Work required: From the line with "The width and" to the final line of the records, reproduce every line exactly and only those lines.

Record set:
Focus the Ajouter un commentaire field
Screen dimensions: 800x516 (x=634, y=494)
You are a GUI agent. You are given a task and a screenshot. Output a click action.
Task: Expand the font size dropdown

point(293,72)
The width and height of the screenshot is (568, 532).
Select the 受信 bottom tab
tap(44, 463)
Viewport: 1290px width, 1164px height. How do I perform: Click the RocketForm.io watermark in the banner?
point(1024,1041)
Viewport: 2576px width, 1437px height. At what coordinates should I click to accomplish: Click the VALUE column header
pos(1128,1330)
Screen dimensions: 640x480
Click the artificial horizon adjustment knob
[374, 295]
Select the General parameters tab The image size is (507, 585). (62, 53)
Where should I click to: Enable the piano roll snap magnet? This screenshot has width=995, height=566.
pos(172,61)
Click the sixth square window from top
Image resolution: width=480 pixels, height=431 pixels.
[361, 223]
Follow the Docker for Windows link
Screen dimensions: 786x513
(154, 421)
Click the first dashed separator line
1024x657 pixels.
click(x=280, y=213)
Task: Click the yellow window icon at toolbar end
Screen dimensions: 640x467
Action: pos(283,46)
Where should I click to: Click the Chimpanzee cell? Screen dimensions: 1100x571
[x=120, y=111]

Task response:
The width and height of the screenshot is (568, 532).
Select the 受信 bottom tab
tap(44, 463)
Viewport: 1290px width, 1164px height. How do I perform: Click the RocketForm.io watermark in the banner?
point(1024,1041)
Viewport: 2576px width, 1437px height. At what coordinates should I click to accomplish: Click the VALUE column header
pos(1128,1330)
Screen dimensions: 640x480
Click the artificial horizon adjustment knob
[374, 295]
Select the General parameters tab The image size is (507, 585). (62, 53)
Where should I click to: Enable the piano roll snap magnet? This screenshot has width=995, height=566.
pos(172,61)
Click the sixth square window from top
Image resolution: width=480 pixels, height=431 pixels.
[361, 223]
Follow the Docker for Windows link
Screen dimensions: 786x513
(154, 421)
Click the first dashed separator line
1024x657 pixels.
click(x=280, y=213)
Task: Click the yellow window icon at toolbar end
Screen dimensions: 640x467
Action: pos(283,46)
Where should I click to: Click the Chimpanzee cell? Screen dimensions: 1100x571
[x=120, y=111]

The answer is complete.